#### [The data]
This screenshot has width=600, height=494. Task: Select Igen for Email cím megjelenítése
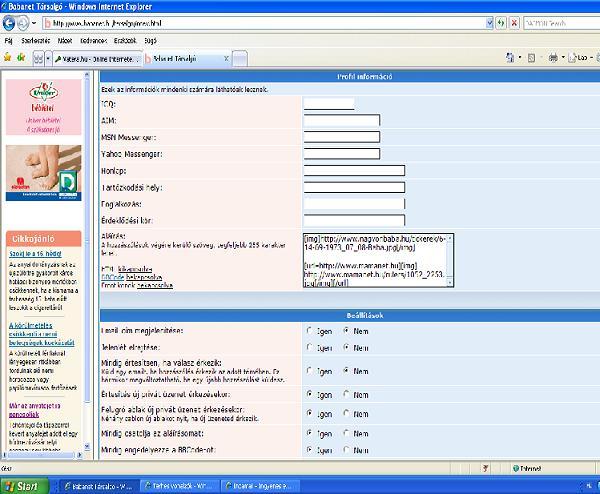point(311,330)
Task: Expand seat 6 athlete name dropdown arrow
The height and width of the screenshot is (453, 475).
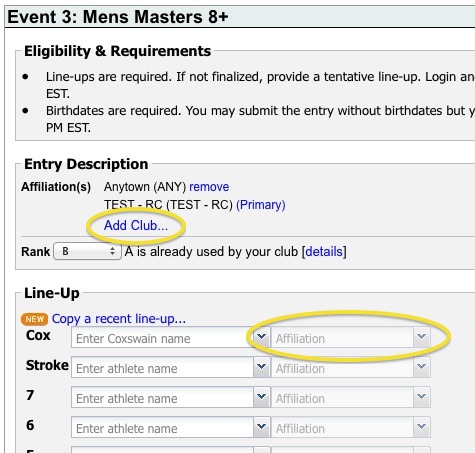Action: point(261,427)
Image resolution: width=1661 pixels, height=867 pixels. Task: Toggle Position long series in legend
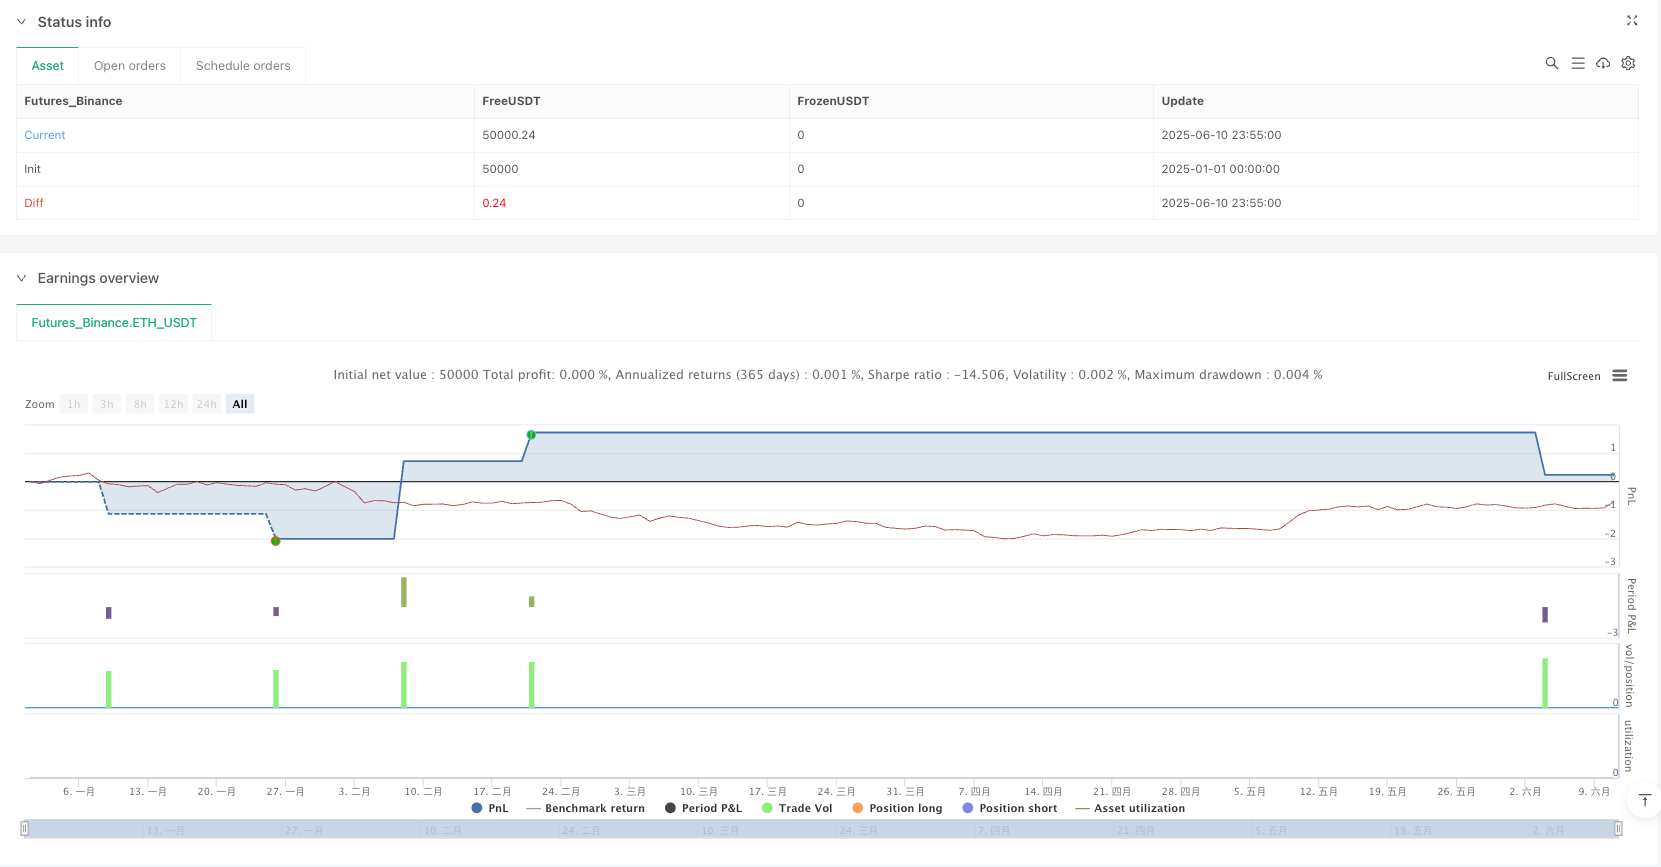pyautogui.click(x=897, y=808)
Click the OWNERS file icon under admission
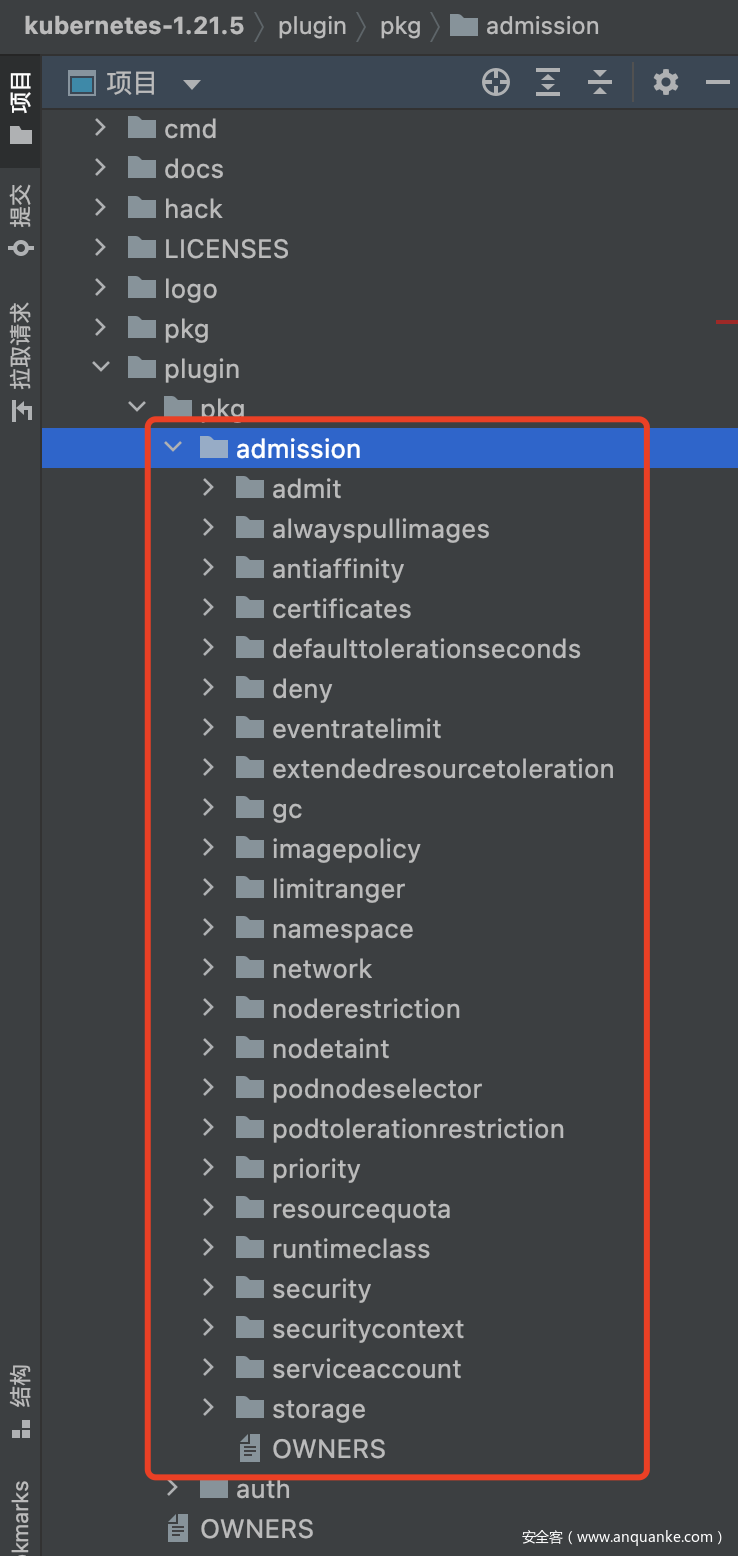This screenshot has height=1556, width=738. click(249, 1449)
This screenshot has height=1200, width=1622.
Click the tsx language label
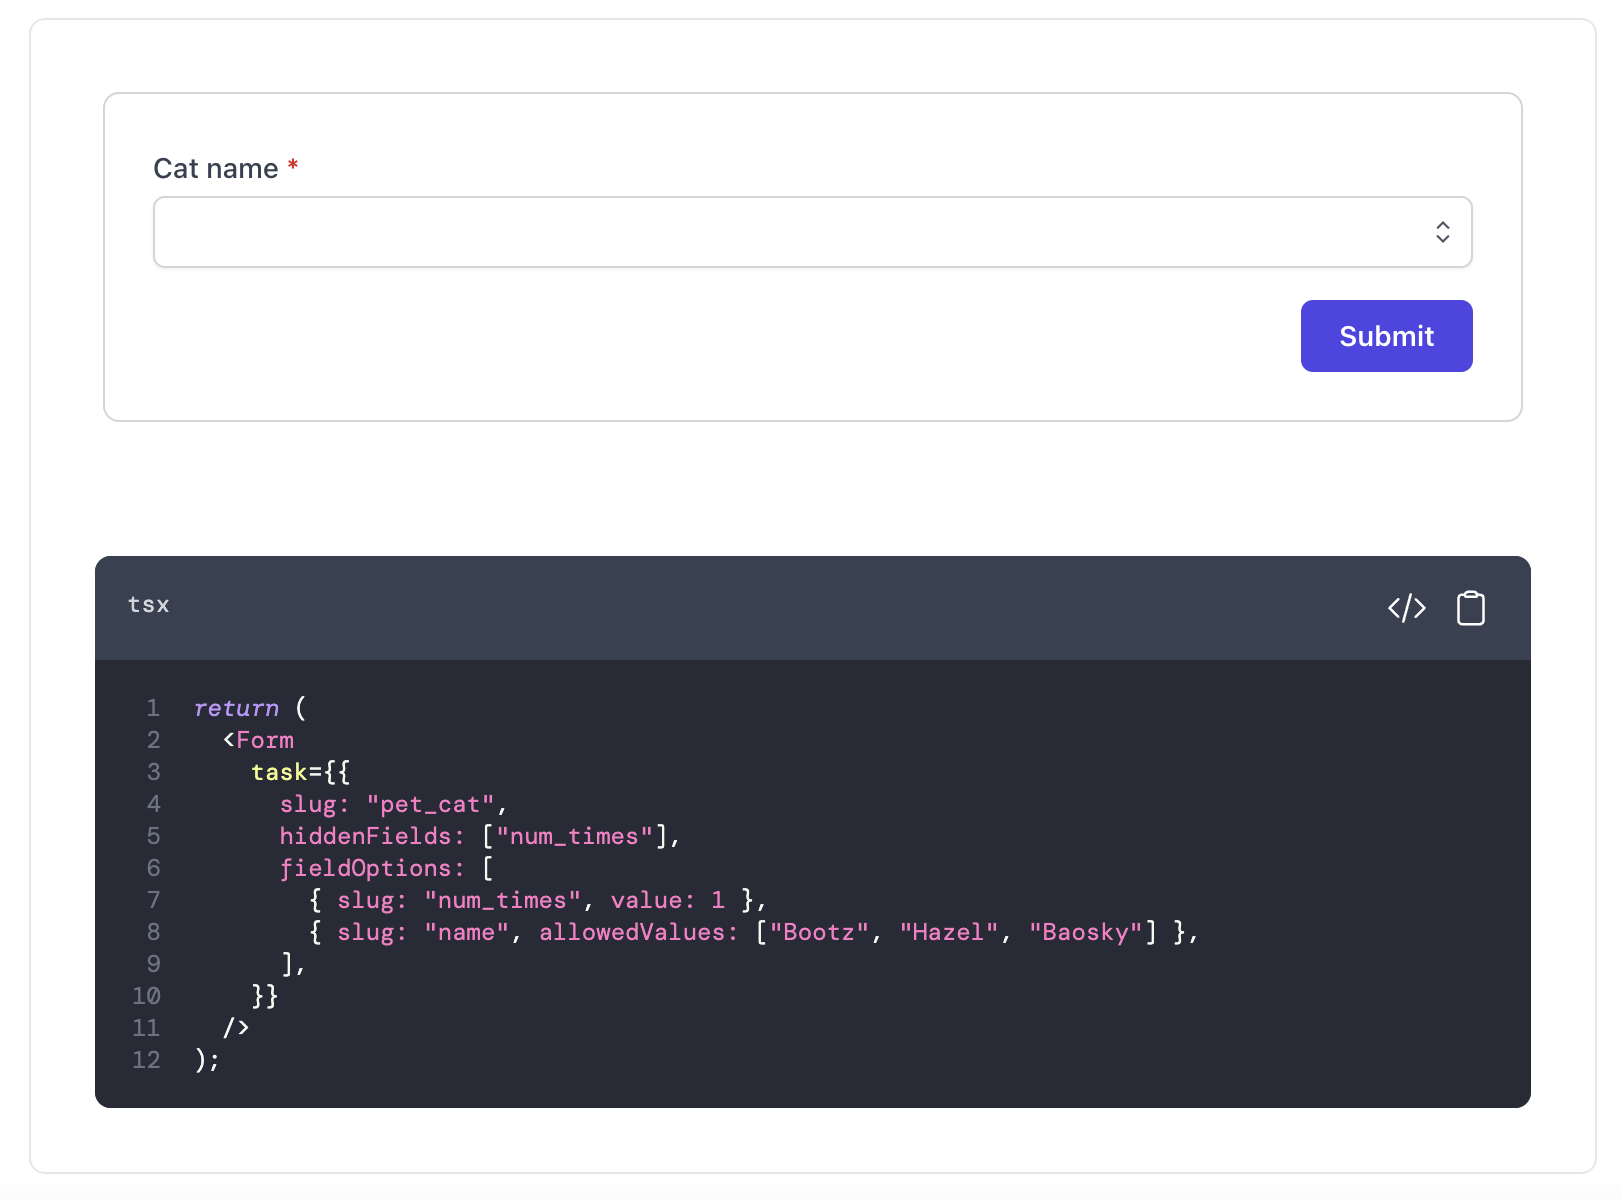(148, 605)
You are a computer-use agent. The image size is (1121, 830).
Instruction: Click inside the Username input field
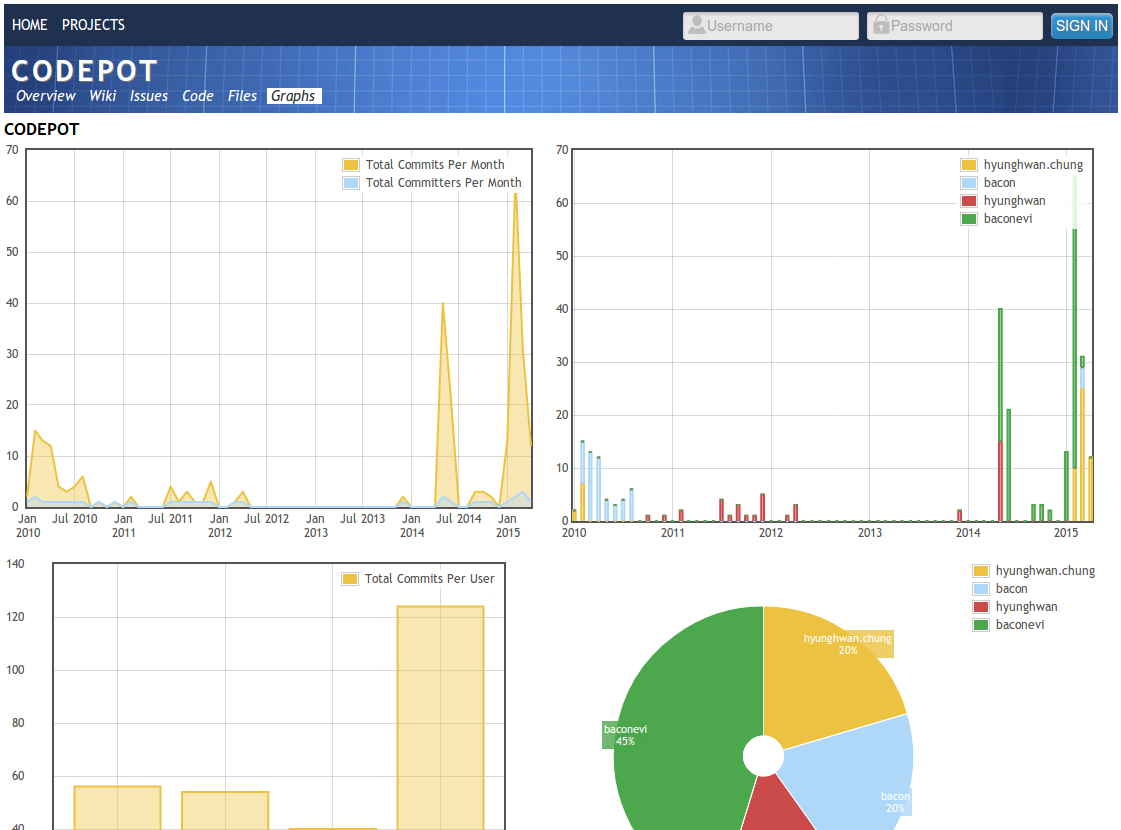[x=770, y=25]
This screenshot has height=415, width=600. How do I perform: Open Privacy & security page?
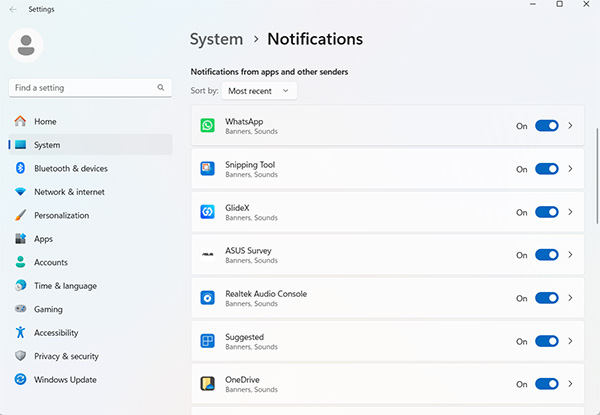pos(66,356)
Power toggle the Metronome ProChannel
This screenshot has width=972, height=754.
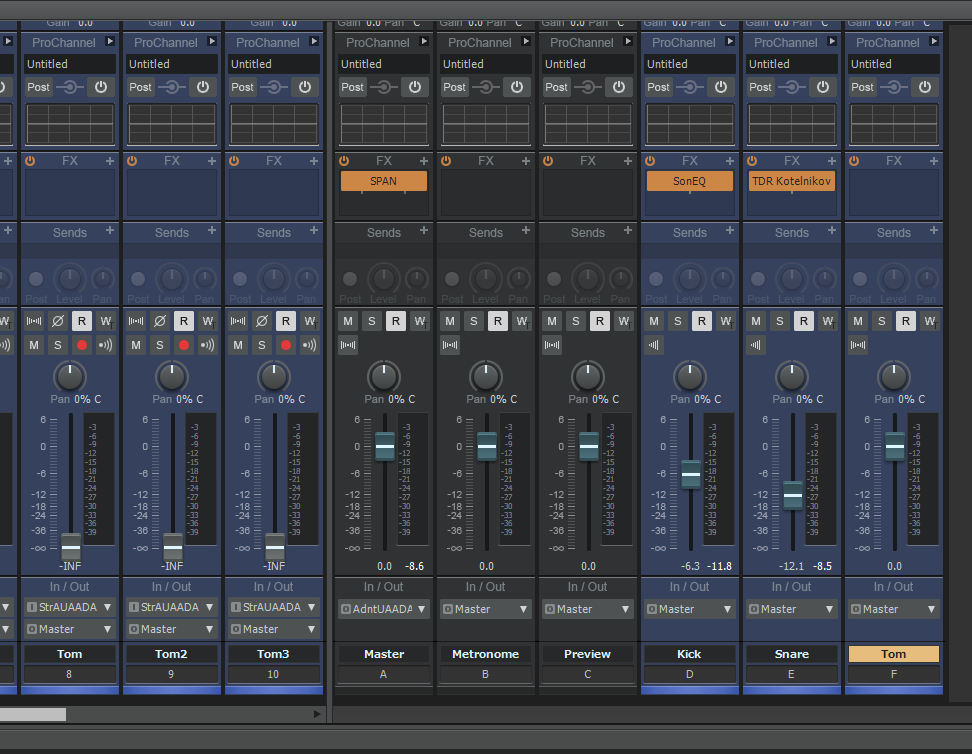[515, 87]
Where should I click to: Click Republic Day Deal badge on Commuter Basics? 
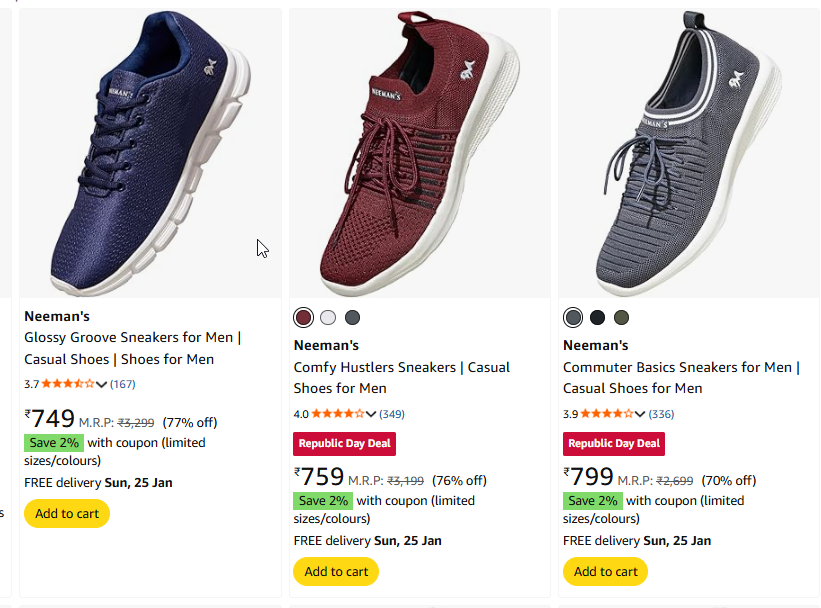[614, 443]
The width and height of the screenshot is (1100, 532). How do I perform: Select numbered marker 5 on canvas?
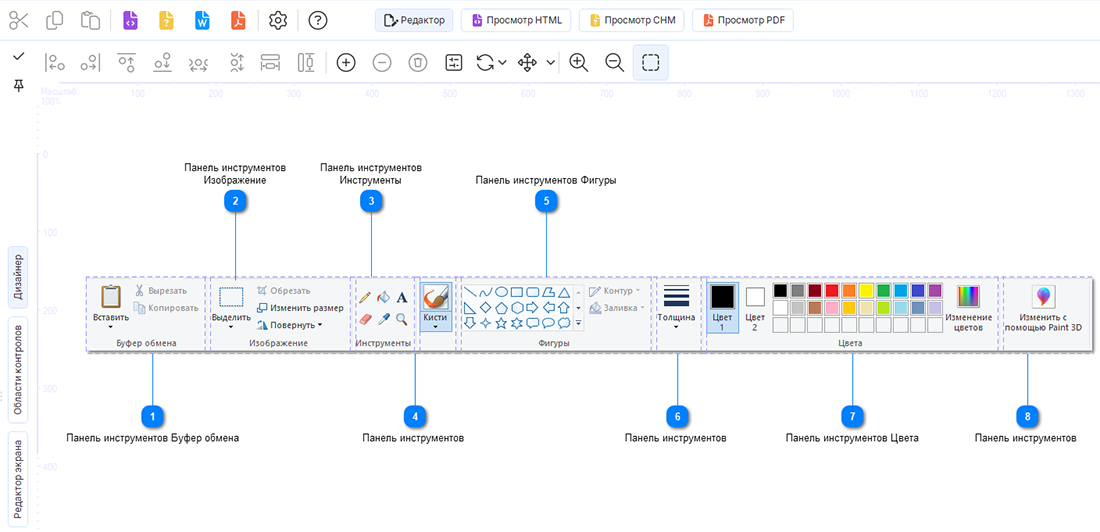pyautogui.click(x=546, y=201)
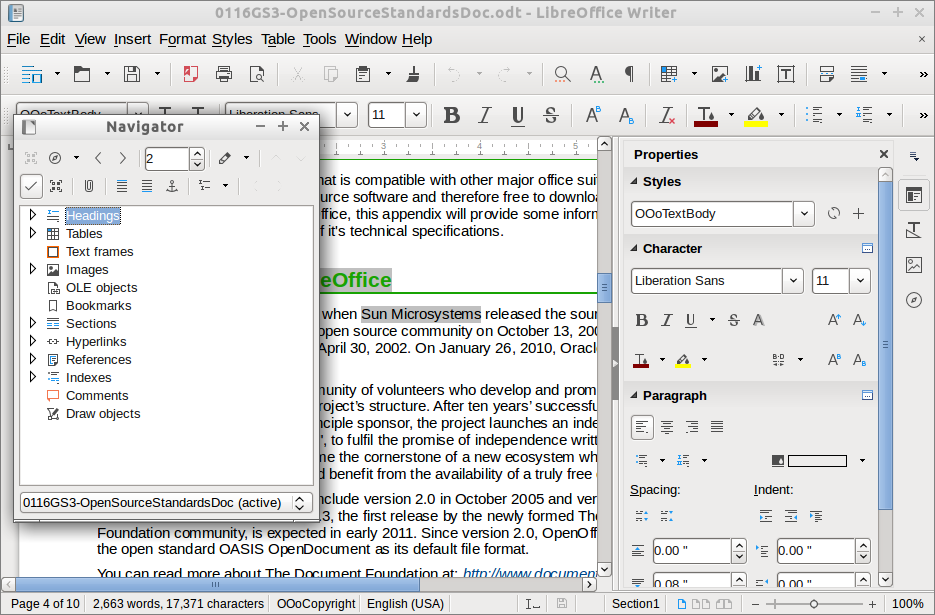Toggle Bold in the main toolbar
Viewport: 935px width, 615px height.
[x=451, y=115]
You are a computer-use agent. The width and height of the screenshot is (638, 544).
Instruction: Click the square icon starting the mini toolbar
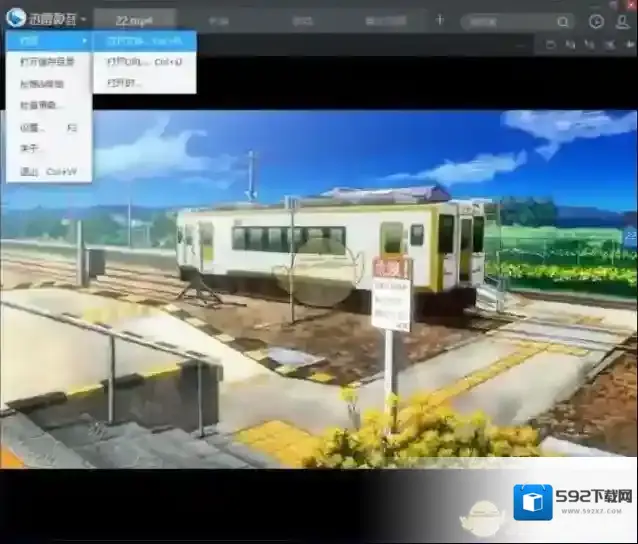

#### [Task statement]
Only the lines from the one containing "The height and" through the last line of the entries above belong in the copy; reproduce them exactly and drop every picture.

#### [Response for this exercise]
The height and width of the screenshot is (453, 475).
Action: point(261,427)
Image resolution: width=1661 pixels, height=867 pixels. Task: Toggle Position long series in legend
pyautogui.click(x=897, y=808)
Click the OWNERS file icon under admission
This screenshot has height=1556, width=738. click(249, 1449)
This screenshot has height=1200, width=1622.
Click the tsx language label
(148, 605)
You are a computer-use agent. The image size is (1121, 830).
Instruction: Click inside the Username input field
[x=770, y=25]
This screenshot has height=415, width=600. How do I perform: Open Privacy & security page?
pos(66,356)
Power toggle the Metronome ProChannel
This screenshot has width=972, height=754.
[515, 87]
Where should I click to: Click Republic Day Deal badge on Commuter Basics? 
[614, 443]
The width and height of the screenshot is (1100, 532). How do I perform: Select numbered marker 5 on canvas?
pyautogui.click(x=546, y=201)
Toggle Bold in the main toolbar
Viewport: 935px width, 615px height.
[x=451, y=115]
You are a computer-use agent. The width and height of the screenshot is (638, 544).
Instruction: Click the square icon starting the mini toolbar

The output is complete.